The role of the anterior and dorsomedial thalamic nuclei in episodic memory encoding and retrieval

Dr. Alan Richardson-Klavehn, Dr. Christine Esslinger, Dr. Catherine Sweeney-Reed, Stefan Repplinger (Memory and Consciousness Research Group); Dr. Michael Görtler, Dr. Maria

Barleben (Stroke Unit) Backgound:

The functional role of the hippocampus in episodic encoding and retrieval has been widely explored using lesion data and neuroimaging techniques. Much less is known about the functional role of the relevant diencephalic structures. Recent anatomical, lesion, and

electrophysiological data have led John Aggleton to propose that the anterior and dorsomedial thalamic nuclei play different functional roles in episodic memory (e.g., Aggleton & Brown, 2006). The dorsomedial nucleus receives projections from parahippocampal and perirhinal cortex and has widespread reciprocal interconnections with dorsolateral, medial, and orbital prefrontal cortex. The anterior thalamic nuclei, comprising anterior medial, anterior ventral, and anterior dorsal components, each have complex anatomical connectivity that is different to that of the dorsomedial nucleus, and different to each other (Aggleton et al., 2010). In particular, the anterior ventral nucleus receives inputs from the subiculum (hippocampus), granular retrosplenial cortex, and the more lateral parts of the medial mammillary nucleus.

Unlike the dorsomedial thalamic nucleus, it has only very light connections to rostral cortical sites, but has widespread direct connections back to the subliculum, presubiculum and

parasubiculum, and extensive projections to retrosplenial cortex, which form an indirect route back to the hippocampus. Lesions to the anterior thalamic nuclei cause secondary cellular changes in the hippocampus and retrosplenial cortex, and disrupt plasticity in retrosplenial cortex.
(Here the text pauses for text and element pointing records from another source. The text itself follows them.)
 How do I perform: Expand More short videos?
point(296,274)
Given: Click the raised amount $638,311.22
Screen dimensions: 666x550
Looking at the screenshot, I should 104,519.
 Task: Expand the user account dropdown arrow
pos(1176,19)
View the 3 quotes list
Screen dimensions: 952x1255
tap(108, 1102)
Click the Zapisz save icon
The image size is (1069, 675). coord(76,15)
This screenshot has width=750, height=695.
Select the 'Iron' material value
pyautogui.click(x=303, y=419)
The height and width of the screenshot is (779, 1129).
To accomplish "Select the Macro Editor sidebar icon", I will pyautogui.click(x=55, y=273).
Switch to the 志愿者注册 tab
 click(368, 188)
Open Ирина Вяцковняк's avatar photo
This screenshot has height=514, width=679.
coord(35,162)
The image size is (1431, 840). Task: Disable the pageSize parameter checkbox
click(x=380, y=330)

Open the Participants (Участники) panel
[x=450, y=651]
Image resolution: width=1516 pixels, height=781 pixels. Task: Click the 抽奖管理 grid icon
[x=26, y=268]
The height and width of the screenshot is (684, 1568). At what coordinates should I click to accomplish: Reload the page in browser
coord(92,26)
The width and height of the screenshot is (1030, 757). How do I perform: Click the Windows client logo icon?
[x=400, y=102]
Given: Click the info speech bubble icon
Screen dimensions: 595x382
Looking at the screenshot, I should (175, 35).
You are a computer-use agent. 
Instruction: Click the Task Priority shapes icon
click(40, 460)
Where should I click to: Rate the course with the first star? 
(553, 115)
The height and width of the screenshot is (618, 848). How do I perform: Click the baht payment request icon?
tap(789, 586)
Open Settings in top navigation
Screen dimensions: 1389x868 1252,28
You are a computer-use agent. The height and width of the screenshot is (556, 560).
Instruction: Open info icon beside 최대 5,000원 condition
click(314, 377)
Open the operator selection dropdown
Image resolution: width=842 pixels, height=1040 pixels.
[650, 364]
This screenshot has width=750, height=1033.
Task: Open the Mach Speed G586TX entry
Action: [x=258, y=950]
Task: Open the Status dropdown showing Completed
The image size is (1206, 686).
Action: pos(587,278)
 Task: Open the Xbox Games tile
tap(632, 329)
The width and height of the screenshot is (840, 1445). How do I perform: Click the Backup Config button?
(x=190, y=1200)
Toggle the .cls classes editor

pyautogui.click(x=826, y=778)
Functionally, Aggleton (Aggleton & Brown, 2006; Aggleton et al., 2010) has suggested that, in humans, the circuits involving the dorsomedial thalamic nucleus support broad

discriminations between familiar and unfamiliar information, and strategic aspects of memory processing, whereas the circuits involving the anterior thalamic nuclei, particularly the

anterior ventral thalamic nucleus, support conscious recollection of the details of specific, personally experienced past episodes. These aspects of episodic memory (''knowing'' versus ''remembering'') are behaviourally dissociable in humans (Gardiner & Richardson-Klavehn, 2000). In our study, we will dissociate recollection and familiarity by inducing a level of processing effect and behaviourally by using confidence ratings and Receiver

Operating Characteristic (ROC) analysis.

Subjects and experimental design:

Subproject stroke:

During fMRI subjects will perform a memory paradigm consisting of 4 runs of studying and retrieval of visually presented German words. In the study phase, words will be either encoded deeply (semantic processing) or shallowly (phonemic processing). In the test phase subjects are asked to make an old/new together with a confidence judgement. Additionally, we will record a high resolution structural MRI and DTI. Total scanning time will be approx.

1h 20min.

30 (minimum20) patients with lesions either in the anterior or dorsomedial thalamic nuclei, and 30 control subjects matched for age, IQ, gender will participate.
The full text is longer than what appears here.